> _Exercise details_
Copy out, unchanged, every line from the start of the records to the line that contains "[Link para linkedin] (384, 1388)", and stop there.

Stored dataset items
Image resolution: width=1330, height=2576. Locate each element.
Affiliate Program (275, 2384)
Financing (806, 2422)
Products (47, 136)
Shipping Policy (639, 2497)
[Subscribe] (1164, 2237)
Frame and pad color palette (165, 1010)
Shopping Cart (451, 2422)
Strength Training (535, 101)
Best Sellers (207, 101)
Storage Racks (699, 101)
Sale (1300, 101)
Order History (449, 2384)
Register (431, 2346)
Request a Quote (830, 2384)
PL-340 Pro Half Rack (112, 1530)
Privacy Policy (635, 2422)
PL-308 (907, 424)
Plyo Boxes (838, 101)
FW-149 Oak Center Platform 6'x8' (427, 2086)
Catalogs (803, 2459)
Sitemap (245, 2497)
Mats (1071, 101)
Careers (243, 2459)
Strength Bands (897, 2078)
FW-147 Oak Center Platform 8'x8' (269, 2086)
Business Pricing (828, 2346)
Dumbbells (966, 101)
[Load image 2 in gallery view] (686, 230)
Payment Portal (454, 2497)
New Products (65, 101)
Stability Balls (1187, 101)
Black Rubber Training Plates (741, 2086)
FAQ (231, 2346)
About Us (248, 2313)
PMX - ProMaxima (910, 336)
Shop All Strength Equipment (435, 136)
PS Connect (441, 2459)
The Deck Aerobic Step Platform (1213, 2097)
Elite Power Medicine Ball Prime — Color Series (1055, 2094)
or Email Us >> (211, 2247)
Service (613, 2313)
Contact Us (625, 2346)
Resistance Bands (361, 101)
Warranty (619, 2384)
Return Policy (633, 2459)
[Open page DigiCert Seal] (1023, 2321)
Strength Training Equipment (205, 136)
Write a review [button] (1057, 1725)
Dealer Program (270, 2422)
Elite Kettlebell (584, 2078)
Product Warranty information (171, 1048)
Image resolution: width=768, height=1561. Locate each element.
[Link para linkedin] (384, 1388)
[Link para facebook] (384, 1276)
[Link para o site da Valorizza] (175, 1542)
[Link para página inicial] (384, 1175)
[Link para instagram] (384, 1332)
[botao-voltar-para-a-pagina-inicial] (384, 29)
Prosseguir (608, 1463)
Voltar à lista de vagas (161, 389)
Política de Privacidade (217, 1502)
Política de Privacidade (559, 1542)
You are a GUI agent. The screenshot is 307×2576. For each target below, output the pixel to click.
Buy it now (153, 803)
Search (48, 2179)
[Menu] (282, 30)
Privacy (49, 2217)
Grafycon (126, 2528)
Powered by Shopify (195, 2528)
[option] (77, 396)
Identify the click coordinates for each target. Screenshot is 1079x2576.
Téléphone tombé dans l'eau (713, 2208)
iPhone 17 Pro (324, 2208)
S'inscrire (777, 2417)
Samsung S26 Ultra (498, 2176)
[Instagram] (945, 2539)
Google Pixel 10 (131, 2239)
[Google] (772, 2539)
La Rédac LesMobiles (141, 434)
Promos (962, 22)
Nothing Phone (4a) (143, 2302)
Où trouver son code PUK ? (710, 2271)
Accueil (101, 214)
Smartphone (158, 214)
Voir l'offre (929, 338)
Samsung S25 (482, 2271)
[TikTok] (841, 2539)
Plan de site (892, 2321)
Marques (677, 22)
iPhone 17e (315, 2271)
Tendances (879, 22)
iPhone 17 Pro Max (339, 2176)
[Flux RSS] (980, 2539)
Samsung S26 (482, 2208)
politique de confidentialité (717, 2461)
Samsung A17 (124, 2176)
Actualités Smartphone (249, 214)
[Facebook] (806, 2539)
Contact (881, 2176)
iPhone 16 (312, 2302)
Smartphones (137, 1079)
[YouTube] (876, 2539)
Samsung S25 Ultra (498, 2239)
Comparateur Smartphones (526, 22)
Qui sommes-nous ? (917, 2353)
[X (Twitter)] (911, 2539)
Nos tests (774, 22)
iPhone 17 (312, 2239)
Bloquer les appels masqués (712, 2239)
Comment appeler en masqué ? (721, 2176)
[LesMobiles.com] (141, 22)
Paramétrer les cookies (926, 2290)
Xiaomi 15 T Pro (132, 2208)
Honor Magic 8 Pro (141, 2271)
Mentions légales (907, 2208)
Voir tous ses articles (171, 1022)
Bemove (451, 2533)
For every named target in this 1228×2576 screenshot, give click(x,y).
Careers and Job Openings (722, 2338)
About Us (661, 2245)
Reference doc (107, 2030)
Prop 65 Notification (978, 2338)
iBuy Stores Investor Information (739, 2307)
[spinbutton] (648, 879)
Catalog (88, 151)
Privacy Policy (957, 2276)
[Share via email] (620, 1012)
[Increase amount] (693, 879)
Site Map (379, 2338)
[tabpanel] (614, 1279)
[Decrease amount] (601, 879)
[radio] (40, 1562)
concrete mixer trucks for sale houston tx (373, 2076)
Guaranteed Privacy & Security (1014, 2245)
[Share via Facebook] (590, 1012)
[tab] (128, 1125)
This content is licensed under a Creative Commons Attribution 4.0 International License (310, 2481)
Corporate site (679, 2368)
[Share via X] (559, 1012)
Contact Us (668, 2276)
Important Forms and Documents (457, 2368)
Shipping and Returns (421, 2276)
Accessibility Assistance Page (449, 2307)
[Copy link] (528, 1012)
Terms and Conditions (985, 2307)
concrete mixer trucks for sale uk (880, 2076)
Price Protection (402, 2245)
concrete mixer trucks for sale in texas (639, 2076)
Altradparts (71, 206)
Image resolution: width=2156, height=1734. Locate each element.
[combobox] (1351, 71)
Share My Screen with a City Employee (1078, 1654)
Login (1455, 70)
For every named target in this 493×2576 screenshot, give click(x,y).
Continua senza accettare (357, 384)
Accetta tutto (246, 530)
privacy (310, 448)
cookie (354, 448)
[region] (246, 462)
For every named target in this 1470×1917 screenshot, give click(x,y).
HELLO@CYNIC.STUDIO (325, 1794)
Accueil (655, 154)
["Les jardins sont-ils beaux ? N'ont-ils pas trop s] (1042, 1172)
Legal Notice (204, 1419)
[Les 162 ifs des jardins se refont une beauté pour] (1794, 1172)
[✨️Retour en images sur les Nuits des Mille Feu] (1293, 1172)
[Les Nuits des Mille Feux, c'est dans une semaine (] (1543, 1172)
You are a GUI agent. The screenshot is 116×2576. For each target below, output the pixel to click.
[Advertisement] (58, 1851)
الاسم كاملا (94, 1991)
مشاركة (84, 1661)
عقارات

> _Answer space_
Image resolution: width=1330, height=2576. Locate each element.
Affiliate Program (275, 2384)
Financing (806, 2422)
Products (47, 136)
Shipping Policy (639, 2497)
[Subscribe] (1164, 2237)
Frame and pad color palette (165, 1010)
Shopping Cart (451, 2422)
Strength Training (535, 101)
Best Sellers (207, 101)
Storage Racks (699, 101)
Sale (1300, 101)
Order History (449, 2384)
Register (431, 2346)
Request a Quote (830, 2384)
PL-340 Pro Half Rack (112, 1530)
Privacy Policy (635, 2422)
PL-308 (907, 424)
Plyo Boxes (838, 101)
FW-149 Oak Center Platform 6'x8' (427, 2086)
Catalogs (803, 2459)
Sitemap (245, 2497)
Mats (1071, 101)
Careers (243, 2459)
Strength Bands (897, 2078)
FW-147 Oak Center Platform 8'x8' (269, 2086)
Business Pricing (828, 2346)
Dumbbells (966, 101)
[Load image 2 in gallery view] (686, 230)
Payment Portal (454, 2497)
New Products (65, 101)
Stability Balls (1187, 101)
Black Rubber Training Plates (741, 2086)
FAQ (231, 2346)
About Us (248, 2313)
PMX - ProMaxima (910, 336)
Shop All Strength Equipment (435, 136)
PS Connect (441, 2459)
The Deck Aerobic Step Platform (1213, 2097)
Elite Power Medicine Ball Prime — Color Series (1055, 2094)
or Email Us >> (211, 2247)
Service (613, 2313)
Contact Us (625, 2346)
Resistance Bands (361, 101)
Warranty (619, 2384)
Return Policy (633, 2459)
[Open page DigiCert Seal] (1023, 2321)
Strength Training Equipment (205, 136)
Write a review [button] (1057, 1725)
Dealer Program (270, 2422)
Elite Kettlebell (584, 2078)
Product Warranty information (171, 1048)
Image resolution: width=768, height=1561. Locate each element.
[Link para linkedin] (384, 1388)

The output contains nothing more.